INSTRUCTIONS FOR THE TASK:
Which lines of the records below contain the word "will"? Report each of them in full.

PROVIDED DATA:
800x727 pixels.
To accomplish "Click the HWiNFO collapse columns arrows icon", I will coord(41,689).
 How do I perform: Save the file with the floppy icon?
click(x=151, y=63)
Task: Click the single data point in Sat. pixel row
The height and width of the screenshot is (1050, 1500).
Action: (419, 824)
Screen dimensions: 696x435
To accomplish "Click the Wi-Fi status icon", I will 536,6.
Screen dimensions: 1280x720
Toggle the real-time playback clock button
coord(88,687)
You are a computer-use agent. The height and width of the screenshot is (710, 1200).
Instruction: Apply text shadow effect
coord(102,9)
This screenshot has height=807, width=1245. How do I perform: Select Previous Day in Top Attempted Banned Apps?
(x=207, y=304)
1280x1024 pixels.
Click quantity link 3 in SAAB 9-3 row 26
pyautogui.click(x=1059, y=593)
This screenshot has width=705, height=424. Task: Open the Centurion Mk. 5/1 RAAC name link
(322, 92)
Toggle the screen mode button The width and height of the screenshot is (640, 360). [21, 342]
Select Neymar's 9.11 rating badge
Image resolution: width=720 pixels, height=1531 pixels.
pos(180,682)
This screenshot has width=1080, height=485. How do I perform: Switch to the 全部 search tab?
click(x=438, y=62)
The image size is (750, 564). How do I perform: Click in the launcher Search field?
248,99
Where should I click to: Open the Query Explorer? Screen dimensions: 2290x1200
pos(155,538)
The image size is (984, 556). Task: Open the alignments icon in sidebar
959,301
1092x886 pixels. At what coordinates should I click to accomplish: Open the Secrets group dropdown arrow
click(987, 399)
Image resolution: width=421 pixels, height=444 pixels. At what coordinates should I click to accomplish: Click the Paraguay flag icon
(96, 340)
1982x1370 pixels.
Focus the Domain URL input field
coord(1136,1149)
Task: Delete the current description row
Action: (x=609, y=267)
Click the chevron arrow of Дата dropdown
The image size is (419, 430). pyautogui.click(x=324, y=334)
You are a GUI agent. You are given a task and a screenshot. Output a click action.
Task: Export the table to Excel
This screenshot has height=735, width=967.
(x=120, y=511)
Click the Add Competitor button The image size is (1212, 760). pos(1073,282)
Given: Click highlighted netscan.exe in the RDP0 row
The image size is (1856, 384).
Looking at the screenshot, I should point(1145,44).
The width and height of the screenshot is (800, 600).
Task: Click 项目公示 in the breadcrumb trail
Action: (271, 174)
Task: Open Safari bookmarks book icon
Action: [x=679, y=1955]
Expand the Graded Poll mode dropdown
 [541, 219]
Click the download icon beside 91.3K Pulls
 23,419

RESPONSE BOX:
To accomplish "Click the HWiNFO collapse columns arrows icon", I will coord(41,689).
To accomplish "Click the Wi-Fi status icon", I will 536,6.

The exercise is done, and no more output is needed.